Amore: Nella filosofia indiana ed in quella greca presocratica (Esiodo, Empedocle), fu un principio cosmico, la forza che armonizza tutte le cose. Per Platone l’A. (eroz) è desiderio della tensione ideale, fra mondo reale e mondo delle idee. Aristotele scorge in esso il principio in base al quale il primo motore, come oggetto di desiderio, muove le altre cose attraendole a sé. Nel neoplatonismo l’A. è la via preparatoria di accesso all’assoluto. Il cristianesimo insegna l’A. di Dio per l’uomo (grazia) e l’A. degli uomini tra loro (comandamento dell’A. per il prossimo): questo A. è agape (caritas), ovvero è disinteressato, volto al bene dell’altro, ed è contrapposto all’eros, che è desiderio interessato. Nel Seicento e nel Settecento l’A. torna ad essere interpretato come passione, il cui fondamento è di natura sensibile. Il Romanticismo rivendica la portata metafisica dell’A. Esso rompe l’individualità egoistica, ed è manifestazione dell’assoluto, che chiama a sé tutte le opposizioni ed ogni molteplicità. L’A. è simbolo dell’unione od identità di finito ed infinito, ed insieme vivente presenza dell’infinito nel finito. Nel Novecento l’A. è stato analizzato da Freud come sublimazione della libido.

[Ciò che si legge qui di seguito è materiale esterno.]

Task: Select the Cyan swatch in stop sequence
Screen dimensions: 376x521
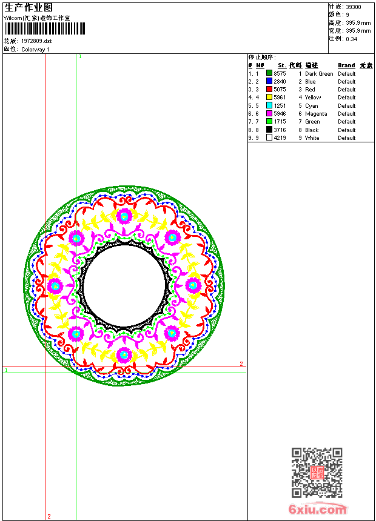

Amuleto: Termine derivato dall’arabo himalah, pendaglio. Oggetto di varia materia (animale, vegetale, minerale) che avrebbe il potere di stornare mali e pericoli da una persona, se questa lo reca addosso, o da una famiglia se appeso in qualche punto significativo dell’abitazione. L’A. non va confuso con il talismano (v.), poiché a quest’ultimo spetterebbe invece il compito di incentivare le fortune e la crescita dei beni. Il valore dell’A. è dato dalla natura della materia di cui è composto (oro: incorruttibilità, corallo: impedimento al malo influsso, ambra: potere di magnetizzazione, erba ruta: contro l’invidia, ciclamino: aiuto alle partorienti, ecc.) oppure dalla forma naturale od artificiale (oggetti puntuti che infilzano il male, organi genitali che garantiscono la fertilità, fasi lunari per diverse necessità). È presumibile che il primo impiego di questo strumento magico debba farsi risalire alla più lontana preistoria, come lascerebbero indurre numerosi reperti archeologici. Tuttavia l’A. non può essere considerato un tipico prodotto di culture primitive. Accertamenti condotti presso le comunità arcaiche viventi (Pigmei, Fuegini) hanno infatti permesso di appurare che non vi è fra i loro membri una particolare fioritura di pratiche scongiuratorie con oggetti del genere. Si può anzi affermare che l’ideazione e la fabbricazione di A. sia sempre stato un fenomeno ricorrente, connesso con lo sviluppo delle civiltà agricole, ma che non ha conosciuto barriere fra campagna e città, o fra epoche storiche. Limitandoci ad accennare a qualche dato storico solo occidentale, possiamo rammentare che larghissima fu la diffusione di A. nelle aree greca e romana, dove speso assunsero carattere priapico. La chiesa cristiana condannò tali usanze, e con il Concilio di Costantinopoli (692) inflisse sei anni di scomunica ai venditori di A. Ma gli A., in particolare oggetti di ferro, come le scritte e le figure su pergamena, permasero inalterati nel favore popolare, e successivamente, con l’interpretazione dei famosi bestiari e lapidari, si trovarono rinnovati spunti ed ispirazioni, tanto che si giunse ad una stretta correlazione tra astrologia e tempi di creazione degli A. La credenza nei poteri dell’A. è tutt’altro che scomparsa nel mondo moderno, anche a prescindere dalle sacche di cultura ancora contadina.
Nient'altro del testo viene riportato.